WHAT YOU SHOULD DO
Copy the passage on eye antioxidants word for word, starting with the words "Endogenous Glutathione is" and stopping after "age-related macular degeneration.".

EXCERPT PROVIDED
____
Endogenous Glutathione is a critical molecule in the protection against the cytotoxic effects of UV light in the lens. Glutathione exists naturally in an unusually high concentration in the lens of the eye where it functions as an antioxidant vital for maintenance of the lens' transparency, to prevent cataracts. Acetylcysteine is converted to Glutathione so it may help to maintain lens clarity by preventing oxidative damage in the lens, and may help to prevent vision loss secondary to retinal degenerative diseases, including age-related macular degeneration.

Both Ascorbic Acid and Acetylcysteine have been used independently to treat pathology in the eye including corneal alkali burns, and filamentary keratitis in severe dry eye. But, never have they been combined as a vitamin supplement eyedrop to prevent eye disease related to UV exposure.

Hyaluronic acid is a naturally occurring lubricant in the eye and is commonly used in artificial tears to provide comfort to the ocular surface. The presence of an antioxidant may enhance the production of endogenous hyaluronic acid and decrease the breakdown of Hyaluronic acid, optimizing the hyaluronic acid on the ocular surface.
____
MATERIAL SUPPLIED
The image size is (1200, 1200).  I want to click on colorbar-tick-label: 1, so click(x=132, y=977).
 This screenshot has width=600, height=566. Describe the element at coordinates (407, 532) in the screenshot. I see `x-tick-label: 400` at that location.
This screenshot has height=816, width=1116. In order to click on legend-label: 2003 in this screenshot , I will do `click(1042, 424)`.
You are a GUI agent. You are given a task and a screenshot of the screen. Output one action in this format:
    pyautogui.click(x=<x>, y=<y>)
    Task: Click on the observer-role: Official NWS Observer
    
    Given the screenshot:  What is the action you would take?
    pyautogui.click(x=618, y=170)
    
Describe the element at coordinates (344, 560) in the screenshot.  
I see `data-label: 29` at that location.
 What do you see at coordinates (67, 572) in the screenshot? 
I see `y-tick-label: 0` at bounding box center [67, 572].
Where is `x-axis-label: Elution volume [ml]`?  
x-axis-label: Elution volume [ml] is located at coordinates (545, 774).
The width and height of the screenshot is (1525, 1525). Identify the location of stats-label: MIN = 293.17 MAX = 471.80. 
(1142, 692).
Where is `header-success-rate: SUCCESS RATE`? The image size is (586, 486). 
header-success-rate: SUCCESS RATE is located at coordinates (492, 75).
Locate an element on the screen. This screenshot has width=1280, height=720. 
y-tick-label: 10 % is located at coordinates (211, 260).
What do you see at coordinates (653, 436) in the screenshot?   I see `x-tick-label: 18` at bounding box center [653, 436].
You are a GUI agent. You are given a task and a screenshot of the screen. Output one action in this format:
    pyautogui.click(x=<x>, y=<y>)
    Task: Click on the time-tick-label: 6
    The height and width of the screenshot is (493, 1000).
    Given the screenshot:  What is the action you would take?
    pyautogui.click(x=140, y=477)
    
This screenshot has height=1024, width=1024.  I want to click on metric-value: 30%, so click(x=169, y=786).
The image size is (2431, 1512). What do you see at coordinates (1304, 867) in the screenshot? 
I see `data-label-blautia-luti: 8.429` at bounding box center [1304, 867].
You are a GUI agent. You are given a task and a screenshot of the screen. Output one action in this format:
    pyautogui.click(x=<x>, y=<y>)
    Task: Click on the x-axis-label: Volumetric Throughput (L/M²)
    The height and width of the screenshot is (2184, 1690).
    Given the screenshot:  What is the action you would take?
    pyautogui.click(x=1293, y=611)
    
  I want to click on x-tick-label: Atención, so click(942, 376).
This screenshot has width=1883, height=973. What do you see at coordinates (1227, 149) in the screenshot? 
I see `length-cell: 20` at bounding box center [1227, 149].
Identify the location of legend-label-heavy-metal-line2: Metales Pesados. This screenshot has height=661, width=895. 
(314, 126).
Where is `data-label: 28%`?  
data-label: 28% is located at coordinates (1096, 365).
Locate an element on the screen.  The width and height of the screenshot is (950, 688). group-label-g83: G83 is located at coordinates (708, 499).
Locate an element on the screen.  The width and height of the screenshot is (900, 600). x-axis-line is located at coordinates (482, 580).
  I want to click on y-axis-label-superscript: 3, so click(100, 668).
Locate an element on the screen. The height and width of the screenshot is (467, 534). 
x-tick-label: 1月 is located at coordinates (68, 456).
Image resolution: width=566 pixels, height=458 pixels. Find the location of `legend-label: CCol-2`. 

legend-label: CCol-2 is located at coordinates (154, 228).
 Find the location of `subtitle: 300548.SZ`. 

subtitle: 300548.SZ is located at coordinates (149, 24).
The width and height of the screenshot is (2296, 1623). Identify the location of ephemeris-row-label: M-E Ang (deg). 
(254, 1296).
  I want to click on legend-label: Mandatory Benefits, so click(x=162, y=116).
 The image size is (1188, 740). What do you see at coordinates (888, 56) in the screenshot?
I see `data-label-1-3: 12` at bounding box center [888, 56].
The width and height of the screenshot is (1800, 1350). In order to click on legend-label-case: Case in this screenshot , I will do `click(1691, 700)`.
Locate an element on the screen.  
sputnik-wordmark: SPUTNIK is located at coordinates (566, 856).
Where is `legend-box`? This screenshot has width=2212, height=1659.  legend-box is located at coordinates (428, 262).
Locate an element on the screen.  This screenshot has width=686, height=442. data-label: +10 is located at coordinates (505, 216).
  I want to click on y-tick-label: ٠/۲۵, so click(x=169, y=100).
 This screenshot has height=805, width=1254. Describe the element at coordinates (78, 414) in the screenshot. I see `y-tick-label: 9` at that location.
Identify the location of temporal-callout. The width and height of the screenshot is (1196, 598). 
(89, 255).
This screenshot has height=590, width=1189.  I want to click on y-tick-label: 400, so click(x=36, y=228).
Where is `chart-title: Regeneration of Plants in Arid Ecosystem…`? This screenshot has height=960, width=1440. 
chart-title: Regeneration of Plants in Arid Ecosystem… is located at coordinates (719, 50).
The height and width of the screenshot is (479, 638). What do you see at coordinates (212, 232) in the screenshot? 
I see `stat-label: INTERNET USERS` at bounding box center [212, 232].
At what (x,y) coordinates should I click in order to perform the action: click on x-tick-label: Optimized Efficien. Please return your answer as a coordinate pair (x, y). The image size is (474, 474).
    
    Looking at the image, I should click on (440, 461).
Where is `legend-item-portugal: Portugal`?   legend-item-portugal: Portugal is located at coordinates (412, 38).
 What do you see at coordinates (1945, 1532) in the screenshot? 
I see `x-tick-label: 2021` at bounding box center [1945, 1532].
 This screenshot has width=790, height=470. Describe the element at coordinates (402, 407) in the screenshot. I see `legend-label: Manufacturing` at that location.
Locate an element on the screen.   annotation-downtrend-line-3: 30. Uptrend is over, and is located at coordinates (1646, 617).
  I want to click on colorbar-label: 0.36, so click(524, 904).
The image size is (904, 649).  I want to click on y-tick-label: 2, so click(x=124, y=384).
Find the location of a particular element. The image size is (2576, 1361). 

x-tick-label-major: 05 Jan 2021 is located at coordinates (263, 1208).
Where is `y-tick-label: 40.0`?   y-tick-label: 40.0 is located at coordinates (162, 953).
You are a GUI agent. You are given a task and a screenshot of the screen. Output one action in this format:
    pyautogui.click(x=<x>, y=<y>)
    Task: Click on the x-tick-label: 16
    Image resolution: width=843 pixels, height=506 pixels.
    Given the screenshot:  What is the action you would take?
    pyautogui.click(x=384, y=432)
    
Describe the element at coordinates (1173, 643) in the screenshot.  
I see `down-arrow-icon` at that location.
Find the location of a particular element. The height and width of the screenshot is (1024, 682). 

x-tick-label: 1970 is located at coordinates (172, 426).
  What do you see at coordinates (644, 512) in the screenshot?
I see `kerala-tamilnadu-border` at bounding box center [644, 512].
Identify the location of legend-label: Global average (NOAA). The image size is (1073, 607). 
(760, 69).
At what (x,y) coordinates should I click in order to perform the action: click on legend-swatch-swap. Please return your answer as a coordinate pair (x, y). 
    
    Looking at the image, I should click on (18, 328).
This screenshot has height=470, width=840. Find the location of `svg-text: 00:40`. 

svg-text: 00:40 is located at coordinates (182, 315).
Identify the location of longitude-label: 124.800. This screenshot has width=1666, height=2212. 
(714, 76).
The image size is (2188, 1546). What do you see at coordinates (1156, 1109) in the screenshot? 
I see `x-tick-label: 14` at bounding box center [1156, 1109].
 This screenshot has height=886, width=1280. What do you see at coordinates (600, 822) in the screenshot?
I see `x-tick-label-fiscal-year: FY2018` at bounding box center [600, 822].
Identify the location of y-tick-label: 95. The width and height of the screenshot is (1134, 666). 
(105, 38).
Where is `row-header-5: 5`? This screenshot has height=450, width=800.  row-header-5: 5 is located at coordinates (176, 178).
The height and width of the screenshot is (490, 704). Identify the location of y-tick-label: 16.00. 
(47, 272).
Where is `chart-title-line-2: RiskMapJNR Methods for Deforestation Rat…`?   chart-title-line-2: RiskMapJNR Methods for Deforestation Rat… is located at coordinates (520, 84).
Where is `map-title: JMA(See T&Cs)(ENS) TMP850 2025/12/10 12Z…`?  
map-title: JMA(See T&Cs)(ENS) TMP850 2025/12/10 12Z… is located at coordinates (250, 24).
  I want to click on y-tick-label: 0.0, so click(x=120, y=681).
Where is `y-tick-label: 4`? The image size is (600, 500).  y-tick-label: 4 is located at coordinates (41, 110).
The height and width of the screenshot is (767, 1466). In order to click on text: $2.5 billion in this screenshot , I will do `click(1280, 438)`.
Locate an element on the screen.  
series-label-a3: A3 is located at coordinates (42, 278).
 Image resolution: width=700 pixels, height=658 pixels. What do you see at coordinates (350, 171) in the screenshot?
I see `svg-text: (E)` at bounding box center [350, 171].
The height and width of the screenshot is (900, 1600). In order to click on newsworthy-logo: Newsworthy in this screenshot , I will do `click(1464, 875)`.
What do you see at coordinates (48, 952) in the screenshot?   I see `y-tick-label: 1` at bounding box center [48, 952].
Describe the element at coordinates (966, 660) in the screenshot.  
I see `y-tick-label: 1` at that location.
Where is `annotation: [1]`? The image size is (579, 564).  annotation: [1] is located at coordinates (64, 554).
____
RESPONSE TO THE EXERCISE
Endogenous Glutathione is a critical molecule in the protection against the cytotoxic effects of UV light in the lens. Glutathione exists naturally in an unusually high concentration in the lens of the eye where it functions as an antioxidant vital for maintenance of the lens' transparency, to prevent cataracts. Acetylcysteine is converted to Glutathione so it may help to maintain lens clarity by preventing oxidative damage in the lens, and may help to prevent vision loss secondary to retinal degenerative diseases, including age-related macular degeneration.